The uniquely slow dynamics and elasticity of entangled polymer liquids is a fascinating scientific problem of high engineering and processing importance. Existing theoretical approaches are phenomenological. We are developing first principles statistical mechanical theories that explicitly capture the dynamical consequences of polymer connectivity and uncrossability for diverse macromolecular architectures (rigid rods, flexible chains, star-branched objects) in solution, melts, thin films and liquid crystalline states. Molecular level theories of the rheology of these systems under both constant constant stress and strain rate conditions are also being developed. The work is relevant not only to synthetic polymeric materials, but also dense collections of stiff biopolymers commonly found in cell biology and crucial for the mechanical function of the cytoskeleton.
"Particle-polymer" mixtures, in solution and melt states, are ubiquitous in diverse areas of science and technology. We have developed predictive theories of the equilibrium structure, properties and phase behavior of such polymer nanocomposites based on integral equation methods. Present work is focused on dense nanocomposites involving functional particles such as buckeyballs, or fillers that are soft and fluctuating such as crosslinked nanogels. We are building on our advances in predicting equilibrium structure to tackle the complex problem of the dynamics and mechanical response of these hybrid materials.
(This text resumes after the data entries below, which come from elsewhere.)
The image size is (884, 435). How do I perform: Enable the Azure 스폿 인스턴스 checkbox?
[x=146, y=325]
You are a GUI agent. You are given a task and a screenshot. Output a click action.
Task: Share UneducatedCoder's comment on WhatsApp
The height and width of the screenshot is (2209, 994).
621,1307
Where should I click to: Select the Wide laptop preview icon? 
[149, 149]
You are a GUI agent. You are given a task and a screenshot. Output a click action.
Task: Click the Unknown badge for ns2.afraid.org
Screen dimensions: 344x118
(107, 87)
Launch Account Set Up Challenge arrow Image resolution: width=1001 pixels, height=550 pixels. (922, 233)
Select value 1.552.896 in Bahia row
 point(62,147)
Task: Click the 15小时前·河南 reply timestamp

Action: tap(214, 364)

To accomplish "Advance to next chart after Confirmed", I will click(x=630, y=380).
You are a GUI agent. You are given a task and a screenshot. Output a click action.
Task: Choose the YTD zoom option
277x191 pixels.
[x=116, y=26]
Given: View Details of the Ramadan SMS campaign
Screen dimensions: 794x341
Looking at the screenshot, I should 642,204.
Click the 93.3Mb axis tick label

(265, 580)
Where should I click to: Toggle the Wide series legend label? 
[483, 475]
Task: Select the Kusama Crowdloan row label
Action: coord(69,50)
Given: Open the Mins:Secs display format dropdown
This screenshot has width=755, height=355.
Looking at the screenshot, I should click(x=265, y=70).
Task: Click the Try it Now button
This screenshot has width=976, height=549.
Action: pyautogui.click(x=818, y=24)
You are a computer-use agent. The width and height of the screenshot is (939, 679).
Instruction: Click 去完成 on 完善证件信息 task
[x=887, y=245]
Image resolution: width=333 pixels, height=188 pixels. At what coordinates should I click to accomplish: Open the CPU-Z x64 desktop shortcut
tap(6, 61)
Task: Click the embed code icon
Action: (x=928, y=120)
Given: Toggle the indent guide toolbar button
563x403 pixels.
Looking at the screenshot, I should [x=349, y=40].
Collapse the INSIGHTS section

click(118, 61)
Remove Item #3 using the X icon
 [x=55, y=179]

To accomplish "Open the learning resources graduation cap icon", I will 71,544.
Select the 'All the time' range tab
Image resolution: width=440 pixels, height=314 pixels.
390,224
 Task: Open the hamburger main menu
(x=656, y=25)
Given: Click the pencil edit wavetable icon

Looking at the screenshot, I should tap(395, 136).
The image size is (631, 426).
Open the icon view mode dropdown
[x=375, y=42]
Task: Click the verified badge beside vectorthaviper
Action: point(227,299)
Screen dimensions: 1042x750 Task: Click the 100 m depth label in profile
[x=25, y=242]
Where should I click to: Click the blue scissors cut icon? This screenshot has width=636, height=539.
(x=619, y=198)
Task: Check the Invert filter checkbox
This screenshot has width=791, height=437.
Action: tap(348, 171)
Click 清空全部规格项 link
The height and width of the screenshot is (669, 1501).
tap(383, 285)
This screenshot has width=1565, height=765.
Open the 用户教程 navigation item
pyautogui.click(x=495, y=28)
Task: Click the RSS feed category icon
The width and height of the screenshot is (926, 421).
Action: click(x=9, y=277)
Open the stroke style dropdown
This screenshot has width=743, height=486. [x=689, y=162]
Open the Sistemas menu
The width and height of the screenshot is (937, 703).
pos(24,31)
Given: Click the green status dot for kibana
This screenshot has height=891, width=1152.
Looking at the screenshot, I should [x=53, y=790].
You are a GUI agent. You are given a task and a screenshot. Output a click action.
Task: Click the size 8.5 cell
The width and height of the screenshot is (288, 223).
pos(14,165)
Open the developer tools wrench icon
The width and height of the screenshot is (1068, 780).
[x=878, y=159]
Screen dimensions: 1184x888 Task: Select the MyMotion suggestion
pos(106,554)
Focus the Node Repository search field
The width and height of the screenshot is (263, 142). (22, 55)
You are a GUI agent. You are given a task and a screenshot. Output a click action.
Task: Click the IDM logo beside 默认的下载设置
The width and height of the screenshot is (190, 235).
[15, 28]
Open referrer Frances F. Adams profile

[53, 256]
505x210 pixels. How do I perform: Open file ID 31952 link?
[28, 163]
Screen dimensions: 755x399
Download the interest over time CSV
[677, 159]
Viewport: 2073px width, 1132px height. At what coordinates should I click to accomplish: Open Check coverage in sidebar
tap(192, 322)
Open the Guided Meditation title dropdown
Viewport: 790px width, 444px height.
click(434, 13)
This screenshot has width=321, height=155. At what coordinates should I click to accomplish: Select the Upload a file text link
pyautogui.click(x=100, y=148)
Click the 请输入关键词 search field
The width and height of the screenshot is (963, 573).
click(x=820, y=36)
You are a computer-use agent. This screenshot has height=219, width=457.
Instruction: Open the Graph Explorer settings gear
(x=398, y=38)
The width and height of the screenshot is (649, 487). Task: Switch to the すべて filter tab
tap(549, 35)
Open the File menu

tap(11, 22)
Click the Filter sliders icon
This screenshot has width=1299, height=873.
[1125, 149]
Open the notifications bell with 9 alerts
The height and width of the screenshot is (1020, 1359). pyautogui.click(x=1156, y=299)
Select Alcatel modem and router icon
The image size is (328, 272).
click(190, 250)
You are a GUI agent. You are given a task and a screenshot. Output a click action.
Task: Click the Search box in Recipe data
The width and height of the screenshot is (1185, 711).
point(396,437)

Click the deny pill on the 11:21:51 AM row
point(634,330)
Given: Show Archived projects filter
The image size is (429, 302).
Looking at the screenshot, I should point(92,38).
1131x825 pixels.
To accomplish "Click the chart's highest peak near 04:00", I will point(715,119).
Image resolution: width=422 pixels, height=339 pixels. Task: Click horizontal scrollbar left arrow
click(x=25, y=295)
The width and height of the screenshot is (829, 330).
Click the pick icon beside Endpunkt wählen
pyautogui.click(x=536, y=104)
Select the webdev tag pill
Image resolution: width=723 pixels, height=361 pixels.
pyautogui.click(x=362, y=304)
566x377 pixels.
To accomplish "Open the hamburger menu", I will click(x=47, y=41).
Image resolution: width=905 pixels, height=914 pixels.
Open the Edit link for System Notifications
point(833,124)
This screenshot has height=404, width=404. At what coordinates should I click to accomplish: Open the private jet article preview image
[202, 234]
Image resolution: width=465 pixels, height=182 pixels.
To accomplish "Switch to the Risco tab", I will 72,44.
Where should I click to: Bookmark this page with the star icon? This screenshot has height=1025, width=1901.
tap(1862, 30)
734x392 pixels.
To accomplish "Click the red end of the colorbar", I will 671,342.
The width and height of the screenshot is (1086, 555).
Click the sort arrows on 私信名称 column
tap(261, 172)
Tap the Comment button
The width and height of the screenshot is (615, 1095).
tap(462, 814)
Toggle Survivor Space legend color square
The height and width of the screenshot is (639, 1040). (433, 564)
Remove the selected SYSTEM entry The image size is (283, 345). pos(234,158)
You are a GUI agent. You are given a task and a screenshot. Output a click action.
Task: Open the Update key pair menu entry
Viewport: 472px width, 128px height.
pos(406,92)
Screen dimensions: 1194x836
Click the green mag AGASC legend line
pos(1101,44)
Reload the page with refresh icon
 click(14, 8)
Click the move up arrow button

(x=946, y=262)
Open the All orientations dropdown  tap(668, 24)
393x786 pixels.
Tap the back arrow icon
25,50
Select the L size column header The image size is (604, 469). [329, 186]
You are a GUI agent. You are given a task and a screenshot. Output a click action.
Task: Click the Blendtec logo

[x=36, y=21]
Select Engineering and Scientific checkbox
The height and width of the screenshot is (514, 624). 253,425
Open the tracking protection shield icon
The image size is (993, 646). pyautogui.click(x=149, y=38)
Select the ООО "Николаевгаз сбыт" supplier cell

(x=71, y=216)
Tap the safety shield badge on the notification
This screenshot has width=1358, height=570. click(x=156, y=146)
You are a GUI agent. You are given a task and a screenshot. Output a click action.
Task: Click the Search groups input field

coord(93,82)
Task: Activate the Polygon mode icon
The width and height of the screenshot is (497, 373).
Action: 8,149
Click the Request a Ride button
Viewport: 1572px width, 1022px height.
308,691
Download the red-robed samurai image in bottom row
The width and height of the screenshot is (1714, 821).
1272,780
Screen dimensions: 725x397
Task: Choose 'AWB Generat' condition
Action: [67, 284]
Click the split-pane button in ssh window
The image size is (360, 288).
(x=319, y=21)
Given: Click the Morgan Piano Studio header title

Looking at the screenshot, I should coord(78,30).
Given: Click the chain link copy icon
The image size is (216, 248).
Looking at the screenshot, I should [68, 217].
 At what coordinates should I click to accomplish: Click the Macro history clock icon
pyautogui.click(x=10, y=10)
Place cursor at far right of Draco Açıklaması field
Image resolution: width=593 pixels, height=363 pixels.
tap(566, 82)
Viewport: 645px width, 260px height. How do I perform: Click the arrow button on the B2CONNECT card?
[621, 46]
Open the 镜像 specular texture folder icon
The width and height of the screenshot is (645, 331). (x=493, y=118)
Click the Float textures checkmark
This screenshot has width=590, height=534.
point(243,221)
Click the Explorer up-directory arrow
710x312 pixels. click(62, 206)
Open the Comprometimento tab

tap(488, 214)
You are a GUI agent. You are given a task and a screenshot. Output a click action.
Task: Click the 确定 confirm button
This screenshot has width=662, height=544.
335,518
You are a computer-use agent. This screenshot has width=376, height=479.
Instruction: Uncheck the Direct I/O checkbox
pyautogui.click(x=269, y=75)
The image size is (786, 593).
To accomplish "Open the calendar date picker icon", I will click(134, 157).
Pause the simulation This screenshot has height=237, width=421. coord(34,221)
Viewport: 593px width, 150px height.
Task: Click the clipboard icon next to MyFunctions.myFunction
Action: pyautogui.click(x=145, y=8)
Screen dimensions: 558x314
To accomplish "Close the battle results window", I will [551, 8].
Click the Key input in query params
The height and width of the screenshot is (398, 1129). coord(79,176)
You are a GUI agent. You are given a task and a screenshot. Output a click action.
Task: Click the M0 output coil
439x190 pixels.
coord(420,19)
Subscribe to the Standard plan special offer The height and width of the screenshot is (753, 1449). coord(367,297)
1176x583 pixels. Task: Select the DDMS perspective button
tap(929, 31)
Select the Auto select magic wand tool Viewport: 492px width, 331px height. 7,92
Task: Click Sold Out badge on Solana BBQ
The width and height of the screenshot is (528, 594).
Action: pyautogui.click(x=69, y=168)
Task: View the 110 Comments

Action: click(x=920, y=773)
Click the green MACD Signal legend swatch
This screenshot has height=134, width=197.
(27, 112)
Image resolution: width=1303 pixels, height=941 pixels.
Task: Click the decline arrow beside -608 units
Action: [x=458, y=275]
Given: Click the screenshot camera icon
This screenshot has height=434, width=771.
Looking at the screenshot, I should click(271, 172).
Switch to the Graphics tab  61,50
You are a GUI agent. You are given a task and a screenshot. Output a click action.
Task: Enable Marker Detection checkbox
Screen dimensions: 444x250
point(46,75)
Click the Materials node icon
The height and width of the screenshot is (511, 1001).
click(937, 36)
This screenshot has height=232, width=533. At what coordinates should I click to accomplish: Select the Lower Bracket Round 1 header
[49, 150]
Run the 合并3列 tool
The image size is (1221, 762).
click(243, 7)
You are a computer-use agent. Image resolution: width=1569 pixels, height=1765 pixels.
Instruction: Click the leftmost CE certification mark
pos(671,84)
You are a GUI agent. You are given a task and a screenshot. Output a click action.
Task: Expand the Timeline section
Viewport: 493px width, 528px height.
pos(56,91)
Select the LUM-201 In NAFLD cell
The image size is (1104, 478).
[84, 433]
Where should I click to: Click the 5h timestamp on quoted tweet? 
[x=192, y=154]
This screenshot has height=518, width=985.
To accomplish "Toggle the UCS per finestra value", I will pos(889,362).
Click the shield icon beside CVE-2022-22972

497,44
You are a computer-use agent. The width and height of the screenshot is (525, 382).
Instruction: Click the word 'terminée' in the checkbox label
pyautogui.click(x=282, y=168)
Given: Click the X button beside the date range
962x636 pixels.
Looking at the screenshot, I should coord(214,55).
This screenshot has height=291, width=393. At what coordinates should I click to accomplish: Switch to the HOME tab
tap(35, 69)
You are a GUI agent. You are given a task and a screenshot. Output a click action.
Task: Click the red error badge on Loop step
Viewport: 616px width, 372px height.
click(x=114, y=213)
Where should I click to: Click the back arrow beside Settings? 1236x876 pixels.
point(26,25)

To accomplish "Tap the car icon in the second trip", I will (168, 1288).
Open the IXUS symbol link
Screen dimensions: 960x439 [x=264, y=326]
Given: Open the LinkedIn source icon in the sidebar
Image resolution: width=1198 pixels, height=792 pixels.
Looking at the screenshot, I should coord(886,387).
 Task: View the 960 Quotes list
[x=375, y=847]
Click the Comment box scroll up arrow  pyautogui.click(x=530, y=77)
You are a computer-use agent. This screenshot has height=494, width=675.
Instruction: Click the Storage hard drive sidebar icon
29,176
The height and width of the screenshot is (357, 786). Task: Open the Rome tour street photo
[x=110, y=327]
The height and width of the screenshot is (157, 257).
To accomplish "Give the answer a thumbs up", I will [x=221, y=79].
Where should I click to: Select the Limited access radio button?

Questions such as how fast do nanoparticles diffuse and hop in a polymer liquid or network, can nanoparticles gel or jam in the polymer matrix, how do particles modify polymer entanglements, elasticity (reinforcement) and viscosity, and the role of particle size, shape, interactions with the polymer, and nanocomposite statistical microstructure are being investigated.
A broad area of enduring interest is the slow dynamics of glass-forming fluids. We are developing molecular-level theories of relaxation, diffusion, viscoelasticity and vitrification of deeply supercooled liquids including molecular, polymer, metallic and colloidal and nanoparticle systems. New ideas about the origin of dynamic cooperativity and rare collective activated events have been conceived and are being quantitatively applied to experimental materials. This advance provides a foundation for treating polymer thin films which are of high engineering importance. A major aim is to understand the remarkably large speed up of dynamics observed when polymer films are thinner than 30-50 nanometers and have at least one surface exposed to air.
The development of functional colloidal assemblies in solution is of high interest. We are developing microscopic statistical mechanical theories of the self-assembly of patchy Janus colloids, the coupled translation-rotation dynamics, vitrification, and gelation of dense suspensions of nonspherical particles, electron conductivity in metallic nanoparticle gels, and how colloids organize and move in large mesh polymer networks. These topics connect with our efforts in the interdisciplinary area of basic energy sciences.
A new direction is to understand gas and molecule permeability in polymeric materials in the molten, crosslinked rubber, and glass states. This requires treating the effect of penetrant size, shape and interactions with the polymer on solubility, and the role of length scale dependent polymer dynamics and free volume on penetrant diffusion. A major goal is to establish molecular-level design rules for both optimizing permeability for membrane-based separation applications, and minimizing permeability to fabricate new barrier materials that protect polymers from degradation processes. In addition, the effect of nonequilibrium physical aging and external stress on these phenomena is of interest. This research also underpins the development of high performance “self-healing” materials where controlling the transport of small molecules and oligomers in polymeric microcapsules is essential.